EXERCISE -
In the records below, take the line containing "Where should I click to: Open" and every line following it, and write them out exactly.

DATA FOR REVIEW -

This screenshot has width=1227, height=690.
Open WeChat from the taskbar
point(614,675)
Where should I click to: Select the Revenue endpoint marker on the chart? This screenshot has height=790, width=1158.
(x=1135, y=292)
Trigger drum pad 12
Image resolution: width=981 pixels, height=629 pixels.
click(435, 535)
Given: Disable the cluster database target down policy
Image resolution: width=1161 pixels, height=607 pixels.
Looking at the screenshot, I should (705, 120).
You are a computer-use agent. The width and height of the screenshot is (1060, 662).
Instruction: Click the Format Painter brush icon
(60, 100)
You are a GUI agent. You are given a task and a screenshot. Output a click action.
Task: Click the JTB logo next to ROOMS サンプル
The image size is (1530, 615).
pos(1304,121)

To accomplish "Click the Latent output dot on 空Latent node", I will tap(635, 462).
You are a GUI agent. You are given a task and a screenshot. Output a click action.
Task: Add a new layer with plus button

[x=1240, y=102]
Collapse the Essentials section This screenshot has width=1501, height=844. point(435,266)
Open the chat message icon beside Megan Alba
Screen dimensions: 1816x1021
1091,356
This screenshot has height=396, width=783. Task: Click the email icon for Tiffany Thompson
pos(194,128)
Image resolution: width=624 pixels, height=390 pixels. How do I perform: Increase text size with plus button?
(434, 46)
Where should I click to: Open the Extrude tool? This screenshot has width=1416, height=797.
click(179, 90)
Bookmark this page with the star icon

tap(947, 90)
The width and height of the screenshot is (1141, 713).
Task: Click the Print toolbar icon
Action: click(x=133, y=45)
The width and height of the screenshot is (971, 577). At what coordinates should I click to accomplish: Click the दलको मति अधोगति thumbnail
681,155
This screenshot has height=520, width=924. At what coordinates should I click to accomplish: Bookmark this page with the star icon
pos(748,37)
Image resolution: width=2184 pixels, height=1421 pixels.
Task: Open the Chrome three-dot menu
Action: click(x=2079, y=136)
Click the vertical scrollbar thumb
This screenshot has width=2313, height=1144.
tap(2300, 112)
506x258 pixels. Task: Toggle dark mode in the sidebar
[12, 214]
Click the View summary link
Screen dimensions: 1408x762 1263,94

THE COMPLETED TASK -
Where should I click to: Open the Extrude tool? This screenshot has width=1416, height=797.
click(179, 90)
Bookmark this page with the star icon

tap(947, 90)
The width and height of the screenshot is (1141, 713).
Task: Click the Print toolbar icon
Action: click(x=133, y=45)
The width and height of the screenshot is (971, 577). At what coordinates should I click to accomplish: Click the दलको मति अधोगति thumbnail
681,155
This screenshot has height=520, width=924. At what coordinates should I click to accomplish: Bookmark this page with the star icon
pos(748,37)
Image resolution: width=2184 pixels, height=1421 pixels.
Task: Open the Chrome three-dot menu
Action: click(x=2079, y=136)
Click the vertical scrollbar thumb
This screenshot has width=2313, height=1144.
tap(2300, 112)
506x258 pixels. Task: Toggle dark mode in the sidebar
[12, 214]
Click the View summary link
Screen dimensions: 1408x762 1263,94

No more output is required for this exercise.